++++ TASK INPUT ++++
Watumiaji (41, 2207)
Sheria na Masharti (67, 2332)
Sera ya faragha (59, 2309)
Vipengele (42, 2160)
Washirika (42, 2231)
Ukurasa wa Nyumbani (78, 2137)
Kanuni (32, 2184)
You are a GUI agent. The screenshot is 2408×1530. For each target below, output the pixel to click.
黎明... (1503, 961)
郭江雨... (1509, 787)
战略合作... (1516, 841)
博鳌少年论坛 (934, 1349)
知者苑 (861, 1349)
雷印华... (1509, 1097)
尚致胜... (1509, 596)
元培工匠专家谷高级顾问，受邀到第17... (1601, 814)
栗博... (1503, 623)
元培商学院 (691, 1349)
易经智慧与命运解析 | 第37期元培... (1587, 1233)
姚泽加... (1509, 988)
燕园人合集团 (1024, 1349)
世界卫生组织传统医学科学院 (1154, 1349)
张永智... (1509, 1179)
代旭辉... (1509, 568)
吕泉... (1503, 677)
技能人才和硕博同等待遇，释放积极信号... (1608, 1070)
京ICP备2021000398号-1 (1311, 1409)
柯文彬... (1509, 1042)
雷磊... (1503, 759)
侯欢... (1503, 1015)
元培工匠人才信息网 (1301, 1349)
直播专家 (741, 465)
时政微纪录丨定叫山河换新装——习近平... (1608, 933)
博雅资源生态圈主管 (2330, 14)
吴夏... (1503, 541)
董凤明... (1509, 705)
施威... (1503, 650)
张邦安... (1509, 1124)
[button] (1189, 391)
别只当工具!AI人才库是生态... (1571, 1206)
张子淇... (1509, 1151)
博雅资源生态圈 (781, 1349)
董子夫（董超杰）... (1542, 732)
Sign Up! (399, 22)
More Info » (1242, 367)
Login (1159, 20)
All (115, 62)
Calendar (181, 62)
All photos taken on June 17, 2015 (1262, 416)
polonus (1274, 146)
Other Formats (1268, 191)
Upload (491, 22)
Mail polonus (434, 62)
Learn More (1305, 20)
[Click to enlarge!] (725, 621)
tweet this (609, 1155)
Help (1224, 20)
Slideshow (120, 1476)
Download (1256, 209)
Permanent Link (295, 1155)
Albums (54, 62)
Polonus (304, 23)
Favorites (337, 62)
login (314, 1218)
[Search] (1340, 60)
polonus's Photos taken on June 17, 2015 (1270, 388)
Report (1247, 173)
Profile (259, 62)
++++
DIRECTIONS: Up to and including the line with "侯欢... (1503, 1015)", reproduce the material above exactly as it appears, starting from its first line.

COMPLETED TASK:
Watumiaji (41, 2207)
Sheria na Masharti (67, 2332)
Sera ya faragha (59, 2309)
Vipengele (42, 2160)
Washirika (42, 2231)
Ukurasa wa Nyumbani (78, 2137)
Kanuni (32, 2184)
You are a GUI agent. The screenshot is 2408×1530. For each target below, output the pixel to click.
黎明... (1503, 961)
郭江雨... (1509, 787)
战略合作... (1516, 841)
博鳌少年论坛 (934, 1349)
知者苑 (861, 1349)
雷印华... (1509, 1097)
尚致胜... (1509, 596)
元培工匠专家谷高级顾问，受邀到第17... (1601, 814)
栗博... (1503, 623)
元培商学院 (691, 1349)
易经智慧与命运解析 | 第37期元培... (1587, 1233)
姚泽加... (1509, 988)
燕园人合集团 (1024, 1349)
世界卫生组织传统医学科学院 (1154, 1349)
张永智... (1509, 1179)
代旭辉... (1509, 568)
吕泉... (1503, 677)
技能人才和硕博同等待遇，释放积极信号... (1608, 1070)
京ICP备2021000398号-1 (1311, 1409)
柯文彬... (1509, 1042)
雷磊... (1503, 759)
侯欢... (1503, 1015)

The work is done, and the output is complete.